Exit Kibaki, enter Uhuru, and capped by the controversial first defeat of what they call Odingaism in 2007 and again in 2013, and many awaited to see if the ‘digital’ generation led by Uhuru and William Ruto, would tear apart chapters from books borrowed from the library Kanu built. Yes, there were even prayers that may the politics of hawkishness be submerged by the rolling waters of youthfulness. As citizens we are lucky to have a president and deputy whose combined age is around 100. This is a rare thing in Africa where the likes of Bob Mugabe and Paul Biya wake up every morning to surprise themselves that they are still in power!
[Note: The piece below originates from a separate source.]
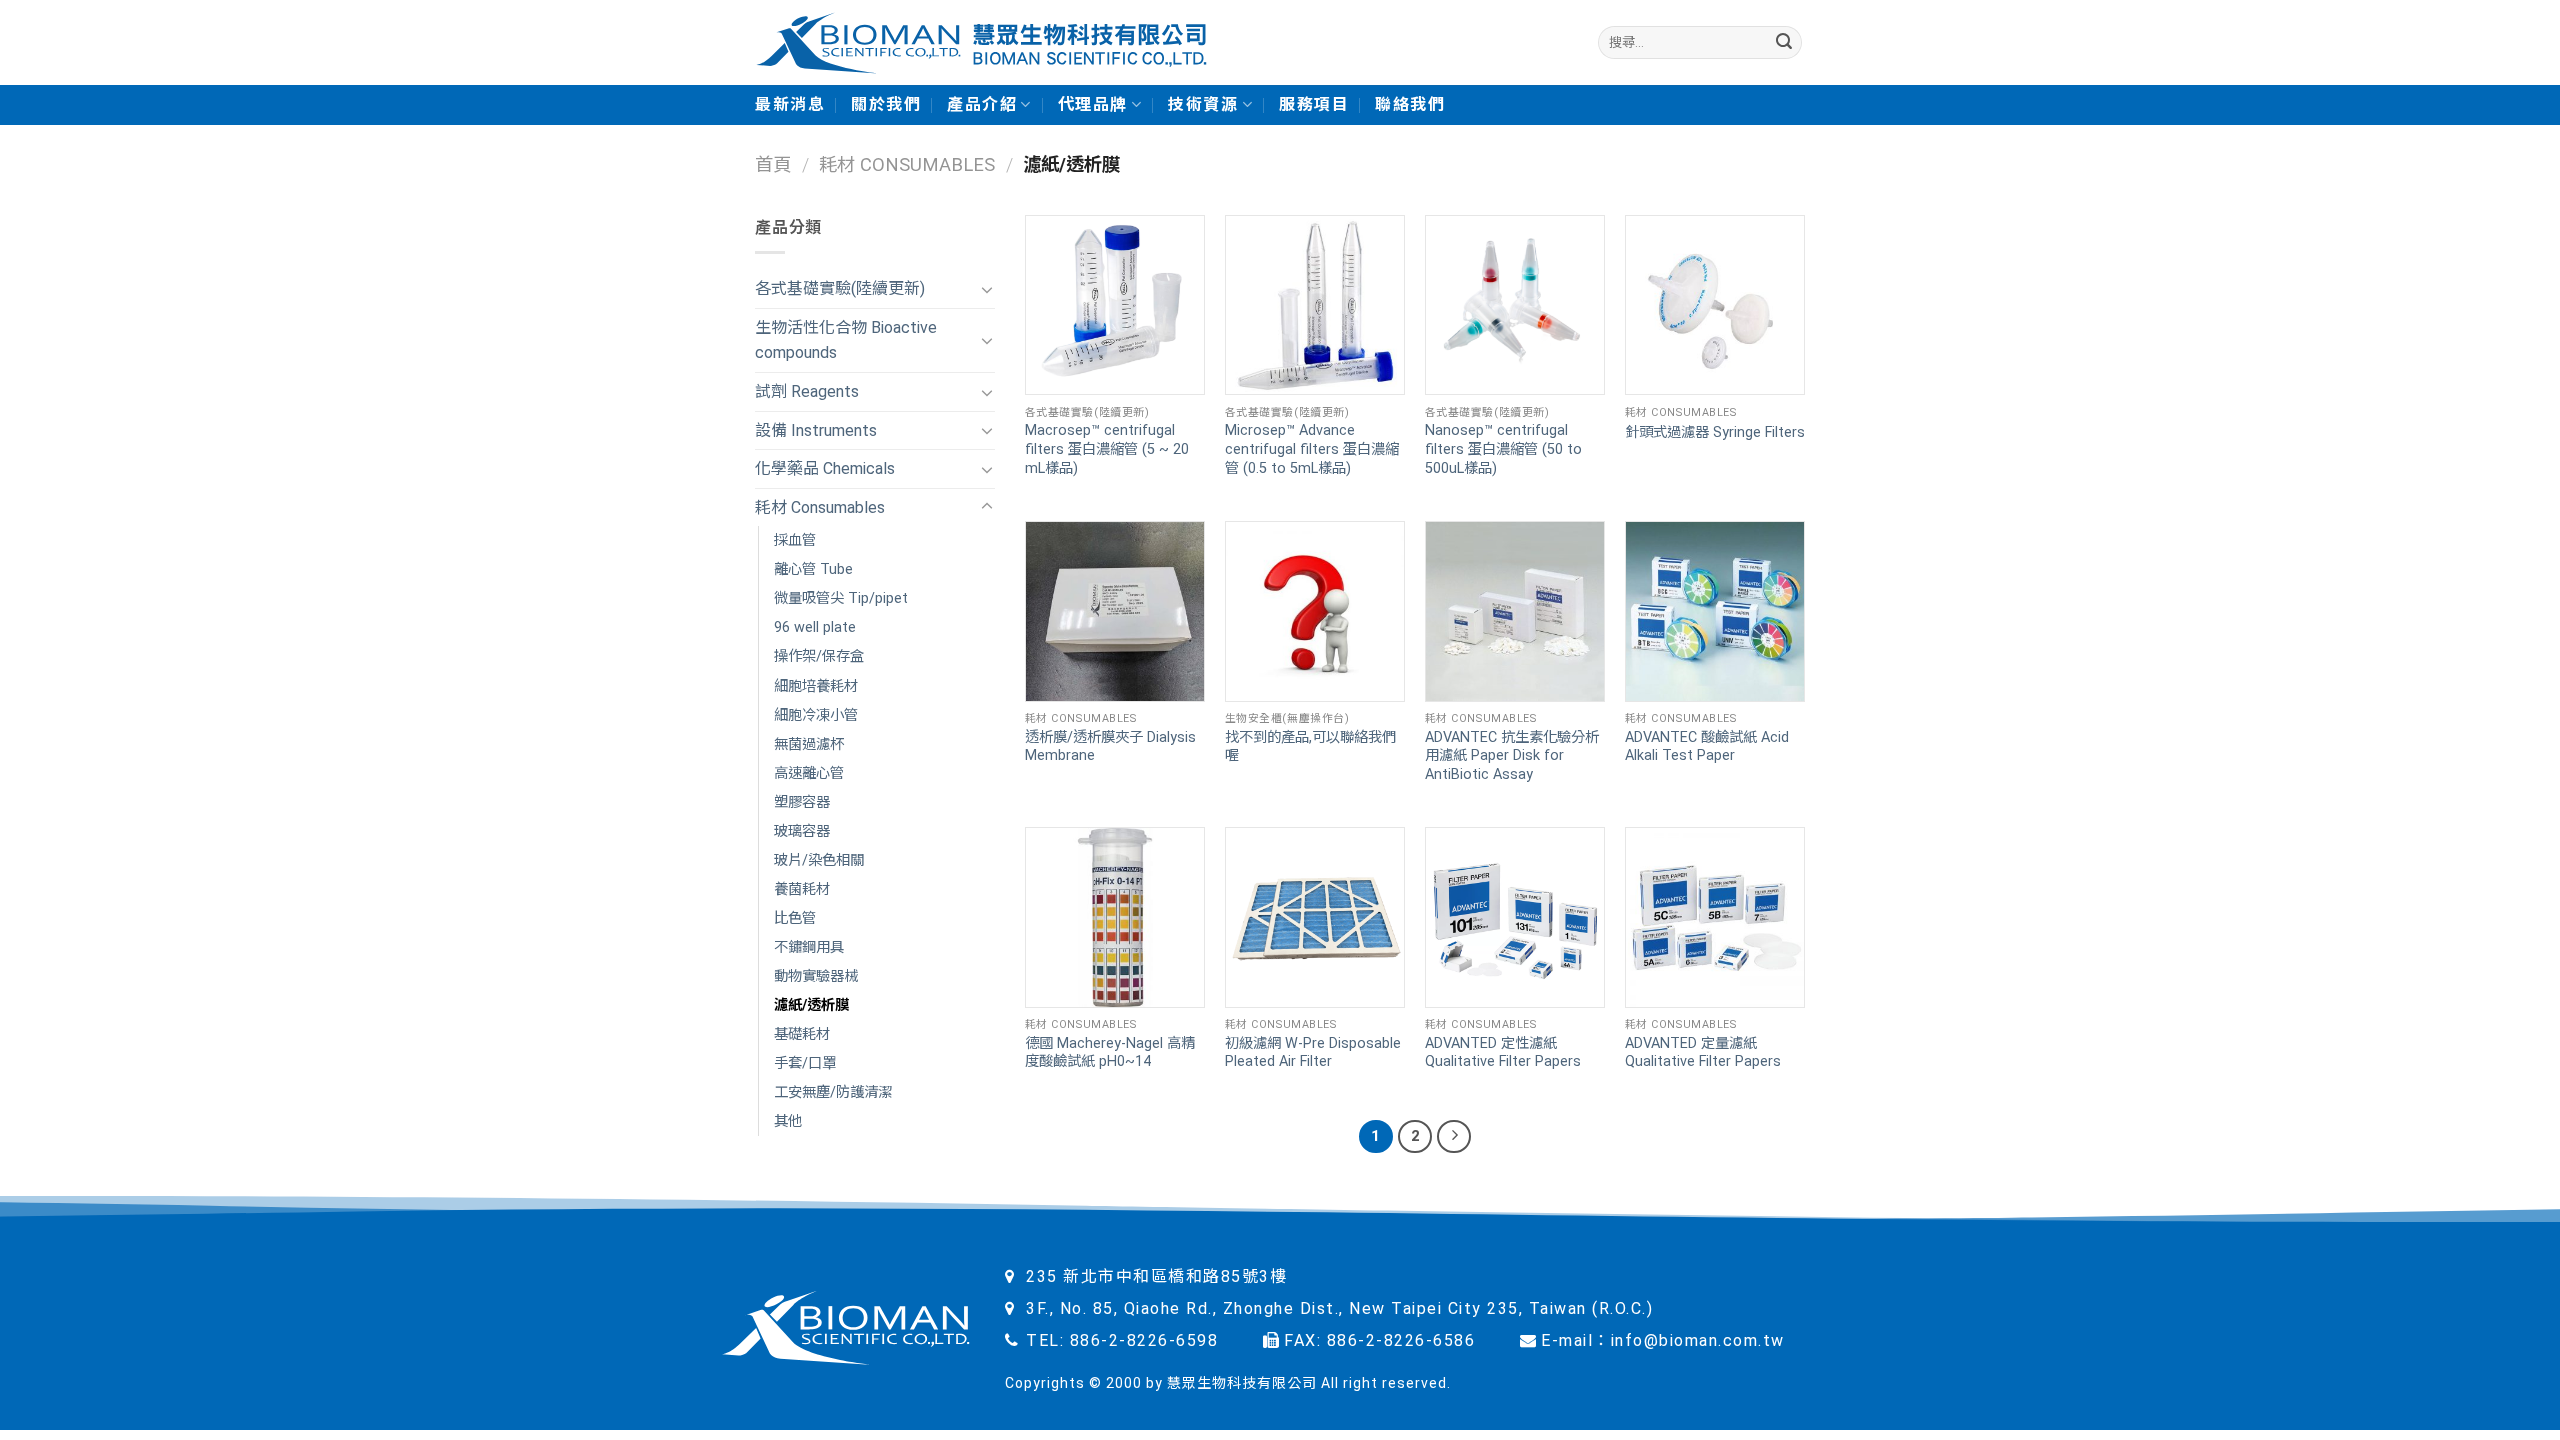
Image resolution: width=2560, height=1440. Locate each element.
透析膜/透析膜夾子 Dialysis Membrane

But as they say in psychology classes, there are two types of ages; mental and physical or archeological and psychological. The first is an offshoot of how long you have been around, while other assesses maturity and mental inclination. One can actually say you can be young physically but lead your life with attitudes and attributes of your forefathers.

This is manifested in how you delight in resonation of the old praise songs and style of governance that for example reserves specific positions such as national security and intelligence for your tribe. In fact not just reserving but maintaining the aspects of power you inherit. There may be a few ‘flower-girls’ or madoadoa here and there, but the same ornamental vale golden watches remain.

Sycophantic tendencies and ear-splitting noises reaching us every day from Jubilee mandarins led by Aden Duale, are fast painting the coalition’s flag with colours we long presumed had expired and thus forgotten. When you hear such old reprimands as, “hii pesa si ya mama yako” (public money doesn’t belong to your mother), you have reason to be afraid, for you know the repository from where that emanates from. By way of admonishing opponents, declarations that Jubilee will rule for 20 years and more, prime-appointments from a few ridges of the country as demonstrated in the recent military and intelligence changes, as well as arrogant dismissal of the opposition and those you disagree with as unpatriotic hirelings envious of power, you know where we are headed.

For those either clueless, even the President dons military fatigues and surrounds himself with Generals, or are blinded by the Jubilee blood running through their veins, a serious interrogation of our past and present may be a nice idea for you this week. But still as they say, if you don’t know where you are going, any road will take you there.

I wish you Bon Voyage with a gentle reminder of a powerful feminine figure emerging out of the woodwork of Jubilee politics with power of presence around the presidency only comparable to Koinange around his brother-in-law, Mzee Kenyatta.

Duale, just like many in URP brigade is simply deluding himself with their party’s shareholding in government, but isn’t that how tokenism mesmerizes minority shareholders in Kenya’s blue chip companies where share certificates and invitations to AGMs is more prestigious by virtue of recognition, than the handful of coins declared as bonus?